## Given entries
#####
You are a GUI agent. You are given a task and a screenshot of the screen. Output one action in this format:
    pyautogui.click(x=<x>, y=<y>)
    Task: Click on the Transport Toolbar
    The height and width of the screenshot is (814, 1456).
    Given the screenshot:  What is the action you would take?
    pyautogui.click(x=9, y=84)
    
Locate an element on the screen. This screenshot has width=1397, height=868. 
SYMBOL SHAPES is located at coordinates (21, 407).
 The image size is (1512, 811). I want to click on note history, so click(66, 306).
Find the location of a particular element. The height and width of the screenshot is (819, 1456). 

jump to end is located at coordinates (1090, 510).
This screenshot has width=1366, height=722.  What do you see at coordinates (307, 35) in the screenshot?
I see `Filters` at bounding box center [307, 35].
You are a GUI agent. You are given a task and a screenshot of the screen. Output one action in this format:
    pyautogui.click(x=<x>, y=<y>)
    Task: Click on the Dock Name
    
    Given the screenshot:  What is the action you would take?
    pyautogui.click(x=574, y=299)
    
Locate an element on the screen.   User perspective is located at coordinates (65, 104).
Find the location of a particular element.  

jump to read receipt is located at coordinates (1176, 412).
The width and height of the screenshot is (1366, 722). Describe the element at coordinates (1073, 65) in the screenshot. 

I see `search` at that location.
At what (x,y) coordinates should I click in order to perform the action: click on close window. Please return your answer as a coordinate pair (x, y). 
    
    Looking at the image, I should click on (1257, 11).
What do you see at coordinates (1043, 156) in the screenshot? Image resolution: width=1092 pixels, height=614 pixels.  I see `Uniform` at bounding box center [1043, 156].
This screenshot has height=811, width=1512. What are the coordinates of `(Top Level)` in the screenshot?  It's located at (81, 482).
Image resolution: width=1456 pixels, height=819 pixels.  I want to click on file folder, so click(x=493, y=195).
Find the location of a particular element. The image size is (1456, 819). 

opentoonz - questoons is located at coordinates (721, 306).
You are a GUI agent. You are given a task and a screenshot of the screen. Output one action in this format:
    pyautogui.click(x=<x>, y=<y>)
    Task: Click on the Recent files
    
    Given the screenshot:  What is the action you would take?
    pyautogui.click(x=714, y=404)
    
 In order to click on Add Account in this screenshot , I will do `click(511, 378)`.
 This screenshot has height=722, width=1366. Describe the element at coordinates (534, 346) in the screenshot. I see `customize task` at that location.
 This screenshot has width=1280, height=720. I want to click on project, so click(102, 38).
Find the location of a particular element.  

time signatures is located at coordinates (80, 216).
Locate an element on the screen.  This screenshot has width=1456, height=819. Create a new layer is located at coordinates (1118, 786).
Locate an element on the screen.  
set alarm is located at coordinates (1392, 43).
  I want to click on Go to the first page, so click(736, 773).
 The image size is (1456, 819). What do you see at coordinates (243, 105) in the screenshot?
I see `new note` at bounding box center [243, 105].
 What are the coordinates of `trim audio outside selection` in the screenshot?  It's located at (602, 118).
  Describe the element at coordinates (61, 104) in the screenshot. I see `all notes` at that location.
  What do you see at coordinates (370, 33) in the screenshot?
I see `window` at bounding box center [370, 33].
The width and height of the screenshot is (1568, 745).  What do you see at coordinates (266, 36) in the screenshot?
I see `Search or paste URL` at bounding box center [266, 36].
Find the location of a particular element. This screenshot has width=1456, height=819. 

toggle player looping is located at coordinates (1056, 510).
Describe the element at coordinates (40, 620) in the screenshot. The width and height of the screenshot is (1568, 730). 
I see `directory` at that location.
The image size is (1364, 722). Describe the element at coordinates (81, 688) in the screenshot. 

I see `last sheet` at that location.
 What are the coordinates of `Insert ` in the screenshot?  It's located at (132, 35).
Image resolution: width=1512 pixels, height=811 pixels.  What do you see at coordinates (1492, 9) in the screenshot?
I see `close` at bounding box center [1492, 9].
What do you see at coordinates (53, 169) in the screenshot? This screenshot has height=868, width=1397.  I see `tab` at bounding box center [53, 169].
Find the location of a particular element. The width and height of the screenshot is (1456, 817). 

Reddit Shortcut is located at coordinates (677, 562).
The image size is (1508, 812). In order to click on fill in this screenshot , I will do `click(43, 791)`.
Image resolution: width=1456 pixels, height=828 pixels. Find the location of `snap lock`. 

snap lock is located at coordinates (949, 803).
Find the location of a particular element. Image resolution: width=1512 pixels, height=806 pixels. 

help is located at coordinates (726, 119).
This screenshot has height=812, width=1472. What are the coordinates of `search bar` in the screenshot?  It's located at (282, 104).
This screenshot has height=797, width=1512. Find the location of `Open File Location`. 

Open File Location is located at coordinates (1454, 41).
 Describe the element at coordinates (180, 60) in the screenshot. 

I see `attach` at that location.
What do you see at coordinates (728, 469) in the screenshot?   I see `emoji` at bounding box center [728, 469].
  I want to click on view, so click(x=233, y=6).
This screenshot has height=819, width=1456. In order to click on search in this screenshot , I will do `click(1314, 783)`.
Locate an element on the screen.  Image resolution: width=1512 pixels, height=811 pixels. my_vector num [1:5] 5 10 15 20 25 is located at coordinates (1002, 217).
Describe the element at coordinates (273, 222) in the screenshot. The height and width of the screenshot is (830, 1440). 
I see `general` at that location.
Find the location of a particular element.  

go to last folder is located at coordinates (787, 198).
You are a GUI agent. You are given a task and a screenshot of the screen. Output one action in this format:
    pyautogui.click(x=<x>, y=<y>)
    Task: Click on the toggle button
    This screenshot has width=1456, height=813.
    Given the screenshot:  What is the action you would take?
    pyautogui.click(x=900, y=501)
#####
## Stated task
Convert the lines above into a JSON list of strings, one string per line, omitting blank lines.

## Exercise result
[
  "You are a GUI agent. You are given a task and a screenshot of the screen. Output one action in this format:",
  "    pyautogui.click(x=<x>, y=<y>)",
  "    Task: Click on the Transport Toolbar",
  "    The height and width of the screenshot is (814, 1456).",
  "    Given the screenshot:  What is the action you would take?",
  "    pyautogui.click(x=9, y=84)",
  "Locate an element on the screen. This screenshot has width=1397, height=868. ",
  "SYMBOL SHAPES is located at coordinates (21, 407).",
  " The image size is (1512, 811). I want to click on note history, so click(66, 306).",
  "Find the location of a particular element. The height and width of the screenshot is (819, 1456). ",
  "jump to end is located at coordinates (1090, 510).",
  "This screenshot has width=1366, height=722.  What do you see at coordinates (307, 35) in the screenshot?",
  "I see `Filters` at bounding box center [307, 35].",
  "You are a GUI agent. You are given a task and a screenshot of the screen. Output one action in this format:",
  "    pyautogui.click(x=<x>, y=<y>)",
  "    Task: Click on the Dock Name",
  "    Given the screenshot:  What is the action you would take?",
  "    pyautogui.click(x=574, y=299)",
  "Locate an element on the screen.   User perspective is located at coordinates (65, 104).",
  "Find the location of a particular element.  ",
  "jump to read receipt is located at coordinates (1176, 412).",
  "The width and height of the screenshot is (1366, 722). Describe the element at coordinates (1073, 65) in the screenshot. ",
  "I see `search` at that location.",
  "At what (x,y) coordinates should I click in order to perform the action: click on close window. Please return your answer as a coordinate pair (x, y). ",
  "    Looking at the image, I should click on (1257, 11).",
  "What do you see at coordinates (1043, 156) in the screenshot? Image resolution: width=1092 pixels, height=614 pixels.  I see `Uniform` at bounding box center [1043, 156].",
  "This screenshot has height=811, width=1512. What are the coordinates of `(Top Level)` in the screenshot?  It's located at (81, 482).",
  "Image resolution: width=1456 pixels, height=819 pixels.  I want to click on file folder, so click(x=493, y=195).",
  "Find the location of a particular element. The image size is (1456, 819). ",
  "opentoonz - questoons is located at coordinates (721, 306).",
  "You are a GUI agent. You are given a task and a screenshot of the screen. Output one action in this format:",
  "    pyautogui.click(x=<x>, y=<y>)",
  "    Task: Click on the Recent files",
  "    Given the screenshot:  What is the action you would take?",
  "    pyautogui.click(x=714, y=404)",
  " In order to click on Add Account in this screenshot , I will do `click(511, 378)`.",
  " This screenshot has height=722, width=1366. Describe the element at coordinates (534, 346) in the screenshot. I see `customize task` at that location.",
  " This screenshot has width=1280, height=720. I want to click on project, so click(102, 38).",
  "Find the location of a particular element.  ",
  "time signatures is located at coordinates (80, 216).",
  "Locate an element on the screen.  This screenshot has width=1456, height=819. Create a new layer is located at coordinates (1118, 786).",
  "Locate an element on the screen.  ",
  "set alarm is located at coordinates (1392, 43).",
  "  I want to click on Go to the first page, so click(736, 773).",
  " The image size is (1456, 819). What do you see at coordinates (243, 105) in the screenshot?",
  "I see `new note` at bounding box center [243, 105].",
  " What are the coordinates of `trim audio outside selection` in the screenshot?  It's located at (602, 118).",
  "  Describe the element at coordinates (61, 104) in the screenshot. I see `all notes` at that location.",
  "  What do you see at coordinates (370, 33) in the screenshot?",
  "I see `window` at bounding box center [370, 33].",
  "The width and height of the screenshot is (1568, 745).  What do you see at coordinates (266, 36) in the screenshot?",
  "I see `Search or paste URL` at bounding box center [266, 36].",
  "Find the location of a particular element. This screenshot has width=1456, height=819. ",
  "toggle player looping is located at coordinates (1056, 510).",
  "Describe the element at coordinates (40, 620) in the screenshot. The width and height of the screenshot is (1568, 730). ",
  "I see `directory` at that location.",
  "The image size is (1364, 722). Describe the element at coordinates (81, 688) in the screenshot. ",
  "I see `last sheet` at that location.",
  " What are the coordinates of `Insert ` in the screenshot?  It's located at (132, 35).",
  "Image resolution: width=1512 pixels, height=811 pixels.  What do you see at coordinates (1492, 9) in the screenshot?",
  "I see `close` at bounding box center [1492, 9].",
  "What do you see at coordinates (53, 169) in the screenshot? This screenshot has height=868, width=1397.  I see `tab` at bounding box center [53, 169].",
  "Find the location of a particular element. The width and height of the screenshot is (1456, 817). ",
  "Reddit Shortcut is located at coordinates (677, 562).",
  "The image size is (1508, 812). In order to click on fill in this screenshot , I will do `click(43, 791)`.",
  "Image resolution: width=1456 pixels, height=828 pixels. Find the location of `snap lock`. ",
  "snap lock is located at coordinates (949, 803).",
  "Find the location of a particular element. Image resolution: width=1512 pixels, height=806 pixels. ",
  "help is located at coordinates (726, 119).",
  "This screenshot has height=812, width=1472. What are the coordinates of `search bar` in the screenshot?  It's located at (282, 104).",
  "This screenshot has height=797, width=1512. Find the location of `Open File Location`. ",
  "Open File Location is located at coordinates (1454, 41).",
  " Describe the element at coordinates (180, 60) in the screenshot. ",
  "I see `attach` at that location.",
  "What do you see at coordinates (728, 469) in the screenshot?   I see `emoji` at bounding box center [728, 469].",
  "  I want to click on view, so click(x=233, y=6).",
  "This screenshot has height=819, width=1456. In order to click on search in this screenshot , I will do `click(1314, 783)`.",
  "Locate an element on the screen.  Image resolution: width=1512 pixels, height=811 pixels. my_vector num [1:5] 5 10 15 20 25 is located at coordinates (1002, 217).",
  "Describe the element at coordinates (273, 222) in the screenshot. The height and width of the screenshot is (830, 1440). ",
  "I see `general` at that location.",
  "Find the location of a particular element.  ",
  "go to last folder is located at coordinates (787, 198).",
  "You are a GUI agent. You are given a task and a screenshot of the screen. Output one action in this format:",
  "    pyautogui.click(x=<x>, y=<y>)",
  "    Task: Click on the toggle button",
  "    This screenshot has width=1456, height=813.",
  "    Given the screenshot:  What is the action you would take?",
  "    pyautogui.click(x=900, y=501)"
]